Anyone got a good website for quilt frame plans? Most of the ones I have found are just saw horses and clamps,I'm looking for one that is a quality piece.


----------



## Chiefk (Jan 28, 2008)

Charles Neil on his website http://www.charlesneilwoodworking.com made a instructional video of his Shenandoah Quilt rack. I have made ten of the racks as gifts. They are very unique in design and everyone really seems to like them. Also, it is a fun project. pkennedy


----------



## mwm5053 (Feb 27, 2010)

I don't think you could beat Charles design for elegance that's for sure. I did make one several years ago from a Woodsmith magazine.

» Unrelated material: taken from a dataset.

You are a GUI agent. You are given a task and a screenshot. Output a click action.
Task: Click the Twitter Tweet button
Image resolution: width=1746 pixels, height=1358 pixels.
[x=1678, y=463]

It was more of a Arts and Crafts style. It used through tenons and tapered pegs to hold it together.

While I didn't get any good pics of it really, it's here on my blog.
http://waltsprojectsinwood.blogspot.com/2009/02/past-projects.html


----------



## Rick Dennington (Aug 27, 2009)

Greetings guys,
I believe Howie is asking about quilting frames….not quilt racks…. There is a difference. I may be reading this wrong… if so, I appoligize. Howie, are you wanting a quilting frame that you can make a quilt on? Where you put all the material on the frame and roll it to do stiching, sewing, etc? If so, I can help with this (possibly).
If it's a quilt rack, then all of the above links can help you, as can others…. I've built 3 frames out of cherry and oak, and you can make up to a king size quilt…....


----------



## pvwoodcrafts (Aug 31, 2007)

I have made several . No plans but couple things I did that made them a little more user friendly. I built them on a sawhorse style frame , sawhorse on each side, and made them to pivot, and lock , in the center so that your quilt could be angled .The sawhorse ends made them very stable Sorry no pics. Its been a long time ago.


----------



## TheDane (May 15, 2008)

I made one for my wife that adjusts the length for different size quilts.

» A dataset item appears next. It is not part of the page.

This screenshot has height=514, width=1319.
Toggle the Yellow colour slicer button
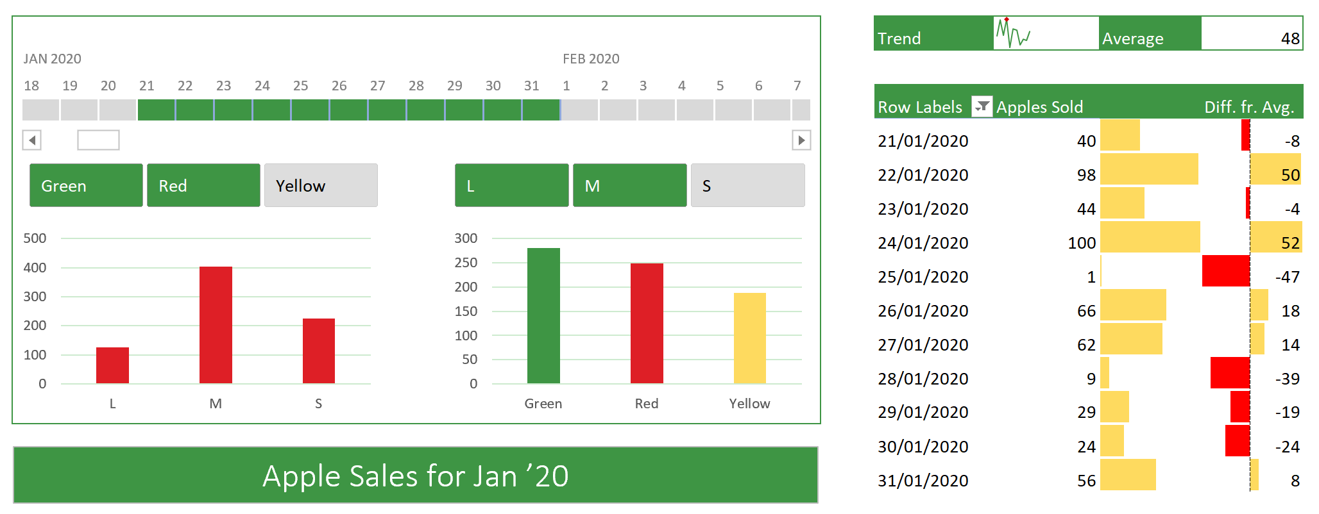(x=321, y=185)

I used 1/2" PVC with threaded couplers to shorten/lengthen it. The ends of the PVC have caps with 1/4" bolts epoxied in.

The 3 PVC assemblies are fastened to a set of wooden ends with grooves to allow the bolts to move back and forth. Each end has a plastic knob and some washers so she can tighten the PVC pipes in place.

For smaller quilts, I built a set of standards that match the height of the deck of the sewing machine … for bigger quilts, she 'borrows' a set of saw horses from the shop.

Never took any pictures of the contraption, but it is PVC, so it ain't pretty!


----------



## Rick Dennington (Aug 27, 2009)

Greetings Howie,
I forgot to mention that I have several pixs of the quilting frames I've made on Photobucket. I can pull them up if you wanted to see them…...just let me know…...They also show the wheels and cogs and catches that are used to loosen and tighten the quilt, and also how you can angle it at setting height in a chair…....


----------



## Howie (May 25, 2010)

Rick: Yes, you are correct I'm looking for the frame to stich the quilt on. I would appreciate the pics you mentioned also, thanks.
Thanks to everyone that has responded so far, I really appreciate it.


----------